» **REQUIRED WORK**:
Every entry needs to be given again exactly as it reads.

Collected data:

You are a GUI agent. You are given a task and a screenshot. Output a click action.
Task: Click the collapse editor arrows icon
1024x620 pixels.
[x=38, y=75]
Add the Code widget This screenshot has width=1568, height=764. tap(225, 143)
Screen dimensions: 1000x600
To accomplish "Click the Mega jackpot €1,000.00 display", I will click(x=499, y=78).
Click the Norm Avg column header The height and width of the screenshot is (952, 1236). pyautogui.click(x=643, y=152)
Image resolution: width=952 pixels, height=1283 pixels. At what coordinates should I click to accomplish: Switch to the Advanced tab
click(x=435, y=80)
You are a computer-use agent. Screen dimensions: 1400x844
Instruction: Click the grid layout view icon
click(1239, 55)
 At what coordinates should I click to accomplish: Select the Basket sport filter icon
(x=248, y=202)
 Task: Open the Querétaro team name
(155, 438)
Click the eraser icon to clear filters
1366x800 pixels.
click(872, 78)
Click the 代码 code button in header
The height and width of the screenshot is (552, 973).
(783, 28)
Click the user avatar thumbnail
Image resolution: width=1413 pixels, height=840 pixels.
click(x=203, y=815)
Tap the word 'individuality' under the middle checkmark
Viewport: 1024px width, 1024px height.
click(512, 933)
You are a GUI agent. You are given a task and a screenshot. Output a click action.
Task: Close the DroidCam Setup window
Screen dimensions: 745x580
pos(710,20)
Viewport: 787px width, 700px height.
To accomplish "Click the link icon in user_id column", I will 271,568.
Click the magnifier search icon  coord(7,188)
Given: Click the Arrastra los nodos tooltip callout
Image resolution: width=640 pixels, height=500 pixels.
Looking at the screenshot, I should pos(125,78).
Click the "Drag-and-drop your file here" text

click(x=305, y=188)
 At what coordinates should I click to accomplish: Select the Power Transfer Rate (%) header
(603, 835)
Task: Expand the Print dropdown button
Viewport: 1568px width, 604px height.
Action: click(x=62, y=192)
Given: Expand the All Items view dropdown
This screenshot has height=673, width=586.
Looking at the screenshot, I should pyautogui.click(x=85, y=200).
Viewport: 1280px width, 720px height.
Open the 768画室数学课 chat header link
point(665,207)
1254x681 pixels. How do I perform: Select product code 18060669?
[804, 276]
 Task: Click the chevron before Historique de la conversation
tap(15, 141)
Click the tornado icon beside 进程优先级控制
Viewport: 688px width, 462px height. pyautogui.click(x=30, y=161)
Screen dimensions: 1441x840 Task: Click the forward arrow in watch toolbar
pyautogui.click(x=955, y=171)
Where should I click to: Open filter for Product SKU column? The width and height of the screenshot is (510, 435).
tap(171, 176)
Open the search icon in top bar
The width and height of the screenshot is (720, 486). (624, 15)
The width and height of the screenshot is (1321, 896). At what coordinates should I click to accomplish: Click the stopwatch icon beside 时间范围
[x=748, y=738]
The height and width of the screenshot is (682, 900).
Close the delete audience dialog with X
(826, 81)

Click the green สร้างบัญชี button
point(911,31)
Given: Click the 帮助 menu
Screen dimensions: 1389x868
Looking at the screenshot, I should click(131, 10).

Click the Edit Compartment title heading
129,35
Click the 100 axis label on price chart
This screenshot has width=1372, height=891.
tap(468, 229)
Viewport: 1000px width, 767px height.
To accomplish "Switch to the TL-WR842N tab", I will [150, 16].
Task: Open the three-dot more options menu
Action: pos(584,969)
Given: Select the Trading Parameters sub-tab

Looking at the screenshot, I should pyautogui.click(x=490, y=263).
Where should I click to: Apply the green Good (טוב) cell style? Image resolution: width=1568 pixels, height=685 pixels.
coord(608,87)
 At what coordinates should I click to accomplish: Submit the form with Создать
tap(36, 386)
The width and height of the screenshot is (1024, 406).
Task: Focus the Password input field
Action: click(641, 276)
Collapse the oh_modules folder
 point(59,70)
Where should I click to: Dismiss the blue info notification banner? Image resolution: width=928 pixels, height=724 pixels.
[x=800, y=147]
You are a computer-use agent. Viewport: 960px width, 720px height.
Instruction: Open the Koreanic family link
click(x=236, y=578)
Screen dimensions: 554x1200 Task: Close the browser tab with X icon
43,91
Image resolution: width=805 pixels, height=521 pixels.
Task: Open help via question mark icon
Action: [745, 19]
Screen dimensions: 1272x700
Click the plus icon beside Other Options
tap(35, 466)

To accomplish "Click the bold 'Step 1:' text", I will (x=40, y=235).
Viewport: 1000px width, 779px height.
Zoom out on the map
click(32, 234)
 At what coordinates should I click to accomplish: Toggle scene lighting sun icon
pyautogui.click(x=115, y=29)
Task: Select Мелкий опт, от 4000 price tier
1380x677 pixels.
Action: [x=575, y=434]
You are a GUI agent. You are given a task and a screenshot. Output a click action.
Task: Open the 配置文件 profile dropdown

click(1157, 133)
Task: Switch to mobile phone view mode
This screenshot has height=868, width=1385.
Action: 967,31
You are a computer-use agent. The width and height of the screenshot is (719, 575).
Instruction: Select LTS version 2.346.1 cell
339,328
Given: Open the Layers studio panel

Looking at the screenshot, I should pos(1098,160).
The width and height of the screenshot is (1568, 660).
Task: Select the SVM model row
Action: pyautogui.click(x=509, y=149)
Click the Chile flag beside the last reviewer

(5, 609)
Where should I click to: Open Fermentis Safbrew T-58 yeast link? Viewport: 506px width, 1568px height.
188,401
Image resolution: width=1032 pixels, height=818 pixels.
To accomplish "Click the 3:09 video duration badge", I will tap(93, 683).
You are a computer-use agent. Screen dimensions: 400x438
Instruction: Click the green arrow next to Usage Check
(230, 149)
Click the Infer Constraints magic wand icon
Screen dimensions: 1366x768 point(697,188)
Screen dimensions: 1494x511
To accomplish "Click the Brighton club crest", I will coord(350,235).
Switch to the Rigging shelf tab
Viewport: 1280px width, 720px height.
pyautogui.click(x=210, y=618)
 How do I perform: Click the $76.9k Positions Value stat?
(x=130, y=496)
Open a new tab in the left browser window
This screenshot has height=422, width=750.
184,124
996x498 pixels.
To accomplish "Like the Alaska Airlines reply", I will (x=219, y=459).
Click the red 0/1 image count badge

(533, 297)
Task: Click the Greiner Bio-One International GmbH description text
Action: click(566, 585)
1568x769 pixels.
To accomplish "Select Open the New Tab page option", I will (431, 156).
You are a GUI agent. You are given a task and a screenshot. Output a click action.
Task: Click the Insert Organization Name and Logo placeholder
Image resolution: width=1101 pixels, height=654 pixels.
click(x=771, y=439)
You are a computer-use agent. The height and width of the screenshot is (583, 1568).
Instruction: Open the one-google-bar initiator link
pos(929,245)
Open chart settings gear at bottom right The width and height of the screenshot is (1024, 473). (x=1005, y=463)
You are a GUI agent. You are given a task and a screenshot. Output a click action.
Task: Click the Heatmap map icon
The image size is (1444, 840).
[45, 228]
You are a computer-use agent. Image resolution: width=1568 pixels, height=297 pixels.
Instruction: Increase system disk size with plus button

» **YOUR RESPONSE**:
You are a GUI agent. You are given a task and a screenshot. Output a click action.
Task: Click the collapse editor arrows icon
1024x620 pixels.
[x=38, y=75]
Add the Code widget This screenshot has width=1568, height=764. tap(225, 143)
Screen dimensions: 1000x600
To accomplish "Click the Mega jackpot €1,000.00 display", I will click(x=499, y=78).
Click the Norm Avg column header The height and width of the screenshot is (952, 1236). pyautogui.click(x=643, y=152)
Image resolution: width=952 pixels, height=1283 pixels. At what coordinates should I click to accomplish: Switch to the Advanced tab
click(x=435, y=80)
You are a computer-use agent. Screen dimensions: 1400x844
Instruction: Click the grid layout view icon
click(1239, 55)
 At what coordinates should I click to accomplish: Select the Basket sport filter icon
(x=248, y=202)
 Task: Open the Querétaro team name
(155, 438)
Click the eraser icon to clear filters
1366x800 pixels.
click(872, 78)
Click the 代码 code button in header
The height and width of the screenshot is (552, 973).
(783, 28)
Click the user avatar thumbnail
Image resolution: width=1413 pixels, height=840 pixels.
click(x=203, y=815)
Tap the word 'individuality' under the middle checkmark
Viewport: 1024px width, 1024px height.
click(512, 933)
You are a GUI agent. You are given a task and a screenshot. Output a click action.
Task: Close the DroidCam Setup window
Screen dimensions: 745x580
pos(710,20)
Viewport: 787px width, 700px height.
To accomplish "Click the link icon in user_id column", I will 271,568.
Click the magnifier search icon  coord(7,188)
Given: Click the Arrastra los nodos tooltip callout
Image resolution: width=640 pixels, height=500 pixels.
Looking at the screenshot, I should pos(125,78).
Click the "Drag-and-drop your file here" text

click(x=305, y=188)
 At what coordinates should I click to accomplish: Select the Power Transfer Rate (%) header
(603, 835)
Task: Expand the Print dropdown button
Viewport: 1568px width, 604px height.
Action: click(x=62, y=192)
Given: Expand the All Items view dropdown
This screenshot has height=673, width=586.
Looking at the screenshot, I should pyautogui.click(x=85, y=200).
Viewport: 1280px width, 720px height.
Open the 768画室数学课 chat header link
point(665,207)
1254x681 pixels. How do I perform: Select product code 18060669?
[804, 276]
 Task: Click the chevron before Historique de la conversation
tap(15, 141)
Click the tornado icon beside 进程优先级控制
Viewport: 688px width, 462px height. pyautogui.click(x=30, y=161)
Screen dimensions: 1441x840 Task: Click the forward arrow in watch toolbar
pyautogui.click(x=955, y=171)
Where should I click to: Open filter for Product SKU column? The width and height of the screenshot is (510, 435).
tap(171, 176)
Open the search icon in top bar
The width and height of the screenshot is (720, 486). (624, 15)
The width and height of the screenshot is (1321, 896). At what coordinates should I click to accomplish: Click the stopwatch icon beside 时间范围
[x=748, y=738]
The height and width of the screenshot is (682, 900).
Close the delete audience dialog with X
(826, 81)

Click the green สร้างบัญชี button
point(911,31)
Given: Click the 帮助 menu
Screen dimensions: 1389x868
Looking at the screenshot, I should click(131, 10).

Click the Edit Compartment title heading
129,35
Click the 100 axis label on price chart
This screenshot has width=1372, height=891.
tap(468, 229)
Viewport: 1000px width, 767px height.
To accomplish "Switch to the TL-WR842N tab", I will [150, 16].
Task: Open the three-dot more options menu
Action: pos(584,969)
Given: Select the Trading Parameters sub-tab

Looking at the screenshot, I should pyautogui.click(x=490, y=263).
Where should I click to: Apply the green Good (טוב) cell style? Image resolution: width=1568 pixels, height=685 pixels.
coord(608,87)
 At what coordinates should I click to accomplish: Submit the form with Создать
tap(36, 386)
The width and height of the screenshot is (1024, 406).
Task: Focus the Password input field
Action: click(641, 276)
Collapse the oh_modules folder
 point(59,70)
Where should I click to: Dismiss the blue info notification banner? Image resolution: width=928 pixels, height=724 pixels.
[x=800, y=147]
You are a computer-use agent. Viewport: 960px width, 720px height.
Instruction: Open the Koreanic family link
click(x=236, y=578)
Screen dimensions: 554x1200 Task: Close the browser tab with X icon
43,91
Image resolution: width=805 pixels, height=521 pixels.
Task: Open help via question mark icon
Action: [745, 19]
Screen dimensions: 1272x700
Click the plus icon beside Other Options
tap(35, 466)

To accomplish "Click the bold 'Step 1:' text", I will (x=40, y=235).
Viewport: 1000px width, 779px height.
Zoom out on the map
click(32, 234)
 At what coordinates should I click to accomplish: Toggle scene lighting sun icon
pyautogui.click(x=115, y=29)
Task: Select Мелкий опт, от 4000 price tier
1380x677 pixels.
Action: [x=575, y=434]
You are a GUI agent. You are given a task and a screenshot. Output a click action.
Task: Open the 配置文件 profile dropdown

click(1157, 133)
Task: Switch to mobile phone view mode
This screenshot has height=868, width=1385.
Action: 967,31
You are a computer-use agent. The width and height of the screenshot is (719, 575).
Instruction: Select LTS version 2.346.1 cell
339,328
Given: Open the Layers studio panel

Looking at the screenshot, I should pos(1098,160).
The width and height of the screenshot is (1568, 660).
Task: Select the SVM model row
Action: pyautogui.click(x=509, y=149)
Click the Chile flag beside the last reviewer

(5, 609)
Where should I click to: Open Fermentis Safbrew T-58 yeast link? Viewport: 506px width, 1568px height.
188,401
Image resolution: width=1032 pixels, height=818 pixels.
To accomplish "Click the 3:09 video duration badge", I will tap(93, 683).
You are a computer-use agent. Screen dimensions: 400x438
Instruction: Click the green arrow next to Usage Check
(230, 149)
Click the Infer Constraints magic wand icon
Screen dimensions: 1366x768 point(697,188)
Screen dimensions: 1494x511
To accomplish "Click the Brighton club crest", I will coord(350,235).
Switch to the Rigging shelf tab
Viewport: 1280px width, 720px height.
pyautogui.click(x=210, y=618)
 How do I perform: Click the $76.9k Positions Value stat?
(x=130, y=496)
Open a new tab in the left browser window
This screenshot has height=422, width=750.
184,124
996x498 pixels.
To accomplish "Like the Alaska Airlines reply", I will (x=219, y=459).
Click the red 0/1 image count badge

(533, 297)
Task: Click the Greiner Bio-One International GmbH description text
Action: click(566, 585)
1568x769 pixels.
To accomplish "Select Open the New Tab page option", I will (431, 156).
You are a GUI agent. You are given a task and a screenshot. Output a click action.
Task: Click the Insert Organization Name and Logo placeholder
Image resolution: width=1101 pixels, height=654 pixels.
click(x=771, y=439)
You are a computer-use agent. The height and width of the screenshot is (583, 1568).
Instruction: Open the one-google-bar initiator link
pos(929,245)
Open chart settings gear at bottom right The width and height of the screenshot is (1024, 473). (x=1005, y=463)
You are a GUI agent. You are given a task and a screenshot. Output a click action.
Task: Click the Heatmap map icon
The image size is (1444, 840).
[45, 228]
You are a computer-use agent. Image resolution: width=1568 pixels, height=297 pixels.
Instruction: Increase system disk size with plus button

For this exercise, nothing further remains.